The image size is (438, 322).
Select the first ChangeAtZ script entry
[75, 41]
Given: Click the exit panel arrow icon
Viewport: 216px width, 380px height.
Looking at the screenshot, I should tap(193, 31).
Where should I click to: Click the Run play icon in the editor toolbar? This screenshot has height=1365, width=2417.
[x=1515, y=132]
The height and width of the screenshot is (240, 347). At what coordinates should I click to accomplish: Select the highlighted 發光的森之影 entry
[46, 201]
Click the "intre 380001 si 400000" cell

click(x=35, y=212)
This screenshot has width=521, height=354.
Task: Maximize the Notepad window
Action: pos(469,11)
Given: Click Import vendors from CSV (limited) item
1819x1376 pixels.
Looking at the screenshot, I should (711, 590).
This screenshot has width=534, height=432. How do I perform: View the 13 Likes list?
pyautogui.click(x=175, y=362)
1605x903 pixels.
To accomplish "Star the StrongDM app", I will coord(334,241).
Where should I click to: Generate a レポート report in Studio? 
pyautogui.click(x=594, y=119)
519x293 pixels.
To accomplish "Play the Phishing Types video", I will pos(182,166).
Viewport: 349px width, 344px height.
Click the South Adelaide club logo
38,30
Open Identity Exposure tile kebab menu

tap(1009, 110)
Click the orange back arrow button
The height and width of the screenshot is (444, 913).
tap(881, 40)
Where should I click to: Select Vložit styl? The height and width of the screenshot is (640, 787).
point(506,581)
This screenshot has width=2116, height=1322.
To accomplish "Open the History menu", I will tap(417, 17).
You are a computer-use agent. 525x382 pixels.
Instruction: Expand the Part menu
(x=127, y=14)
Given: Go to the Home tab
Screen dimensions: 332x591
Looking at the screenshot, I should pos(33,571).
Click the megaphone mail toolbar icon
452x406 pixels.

- _TASK DETAILS_:
Reproduce the items word for word, from the first line up to and including the line containing "Looking at the screenshot, I should tap(193, 31).".

- _COMPLETE ANSWER_:
The image size is (438, 322).
Select the first ChangeAtZ script entry
[75, 41]
Given: Click the exit panel arrow icon
Viewport: 216px width, 380px height.
Looking at the screenshot, I should tap(193, 31).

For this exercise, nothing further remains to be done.